Sunday, February 2, 2014

It's Monday! What are you reading?


 
It's Monday! What are you reading? is hosted by Sheila at Book Journey. For this meme, bloggers post what they finished last week, what they're currently reading, and what they plan to start this week.
My comments are not meant to be recaps of the story lines as I include a link to Goodreads for their synopsis of the book. I am merely stating how I felt about the book without giving any spoilers.


We are currently in Mazatlan Mexico so I tend to read two books at a time, a "soft" one on my e-reader and then a "hard" book when lying in the sun.

FINISHED:

Things That Must Not Be Forgotten: A Childhood in Wartime China

Synopsis here.

An interesting memoir about growing up in China during the Sino-Japanese and WWII wars. And having an European mother didn't make his life easy either. 

Paris Was the Place

Synopsis here.

An interesting topic about young illegal girls trying to remain in Paris during the late 80s.I would have liekd to know more about them and their lives during this period.
 I wish I could say I like Willow but I couldn't understand her lack of understanding of the boundaries that surrounded these girls. She ignores good legal advise and puts these girls in danger.

Contains a rather trite love story. 

Pool Reading
The 9th Judgment  (Women's Murder Club, #9)
The most personalA young mother and her infant child are ruthlessly gunned down while returning to their car in the garage of a shopping mall. There are no witnesses, and Detective Lindsay Boxer is left with only one shred of evidence: a cryptic message scrawled across the windshield in bloodred lipstick. 
The most dangerous
The same night, the wife of A-list actor Marcus Dowling is woken by a cat burglar who is about to steal millions of dollars' worth of precious jewels. In just seconds there is a nearly empty safe, a lifeless body, and another mystery that throws San Francisco into hysteria. 

Good read.

Mastering the Art of Soviet Cooking: A Memoir of Food and Longing

Proust had his madeleine; Narnia's Edmund had his Turkish delight. Anya von Bremzen has vobla-rock-hard, salt-cured dried Caspian roach fish. Lovers of vobla risk breaking a tooth or puncturing a gum on the once-popular snack, but for Anya it's transporting. Like kotleti (Soviet burgers) or the festive Salat Olivier, it summons up the complex, bittersweet flavors of life in that vanished Atlantis called the USSR. There, born in 1963 in a Kafkaesque communal apartment where eighteen families shared one kitchen, Anya grew up singing odes to Lenin, black-marketeering Juicy Fruit gum at her school, and, like most Soviet citizens, longing for a taste of the mythical West. It was a life by turns absurd, drab, naively joyous, melancholy-and, finally, intolerable to her anti-Soviet mother. When she was ten, the two of them fled the political repression of Brezhnev-era Russia, arriving in Philadelphia with no winter coats and no right of return.

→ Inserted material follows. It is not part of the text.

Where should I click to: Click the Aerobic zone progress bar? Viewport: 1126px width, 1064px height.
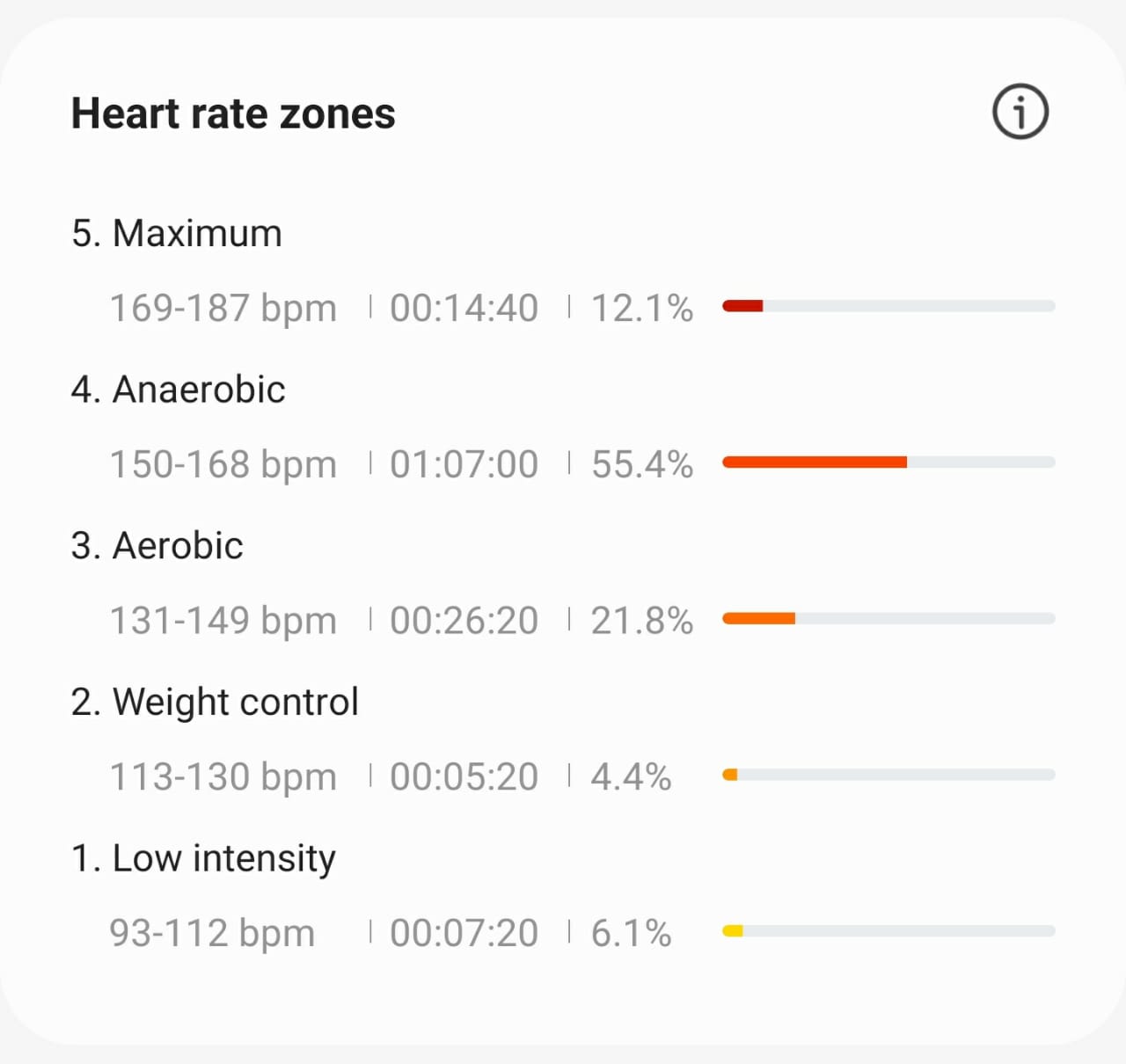[758, 618]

These days Anya lives in two parallel food universes: one in which she writes about four-star restaurants, the other in which a simple banana-a once a year treat back in the USSR-still holds an almost talismanic sway over her psyche. To make sense of that past, she and her mother decided to eat and cook their way through seven decades of the Soviet experience. Through the meals she and her mother re-create, Anya tells the story of three generations-her grandparents', her mother's, and her own. Her family's stories are embedded in a larger historical epic: of Lenin's bloody grain requisitioning, World War II hunger and survival, Stalin's table manners, Khrushchev's kitchen debates, Gorbachev's anti-alcohol policies, and the ultimate collapse of the USSR. And all of it is bound together by Anya's sardonic wit, passionate nostalgia, and piercing observations.

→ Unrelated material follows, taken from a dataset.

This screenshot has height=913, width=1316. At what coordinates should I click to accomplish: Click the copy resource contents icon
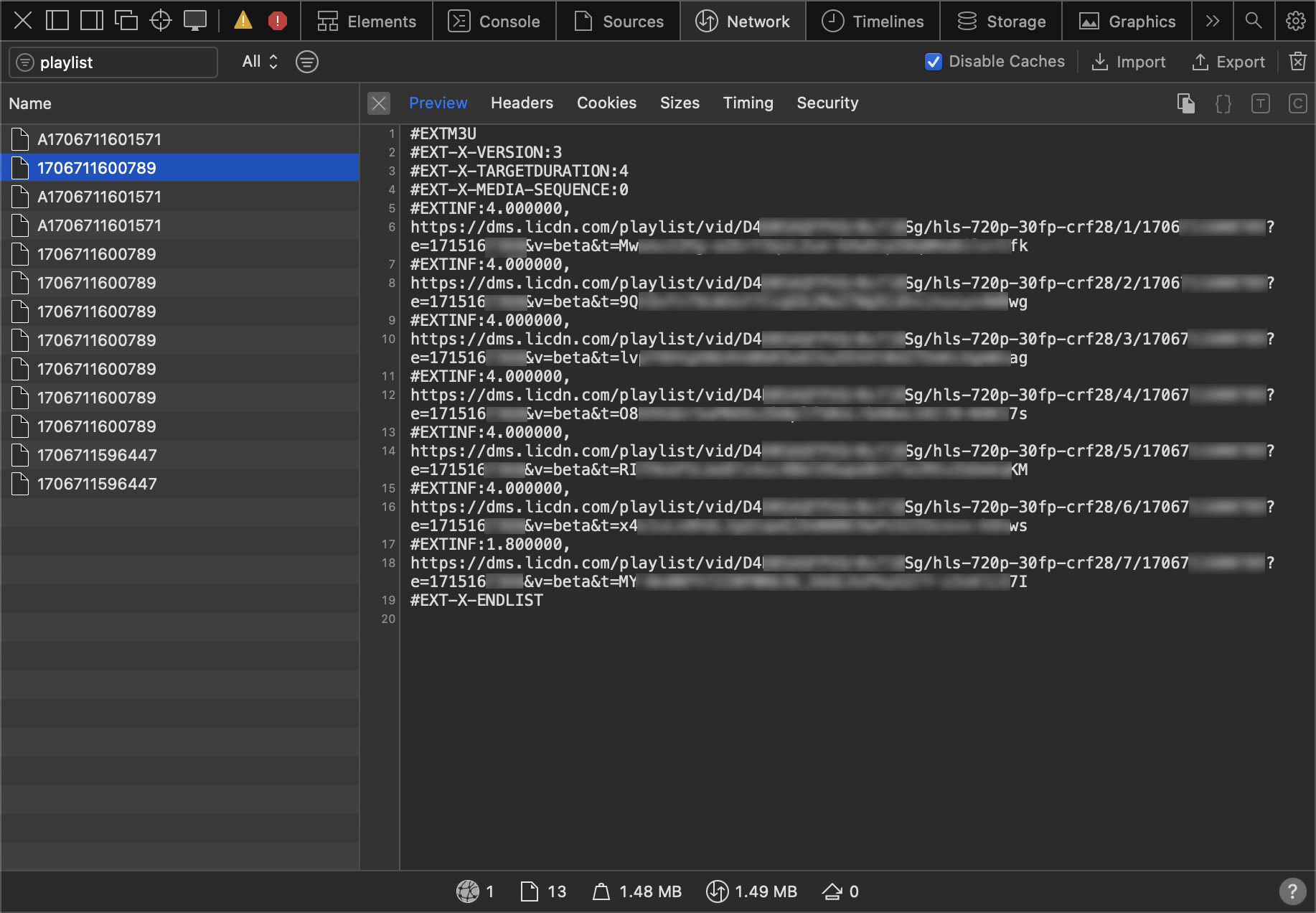tap(1186, 103)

A great read if you love to cook and love history. It turns out the author was in Moscow at the same time that we were for Victory Day in 2011. Loved it!


STARTED:

Dublin Noir: The Celtic Tiger Vs. the Ugly American (Akashic Noir Series)

Pool Reading
11th Hour (Women's Murder Club, #11)

Lindsay Boxer is pregnant at last! But her work doesn't slow for a second. When millionaire Chaz Smith is mercilessly gunned down, she discovers that the murder weapon is linked to the deaths of four of San Francisco's most untouchable criminals. And it was taken from her own department's evidence locker. Anyone could be the killer - even her closest friends.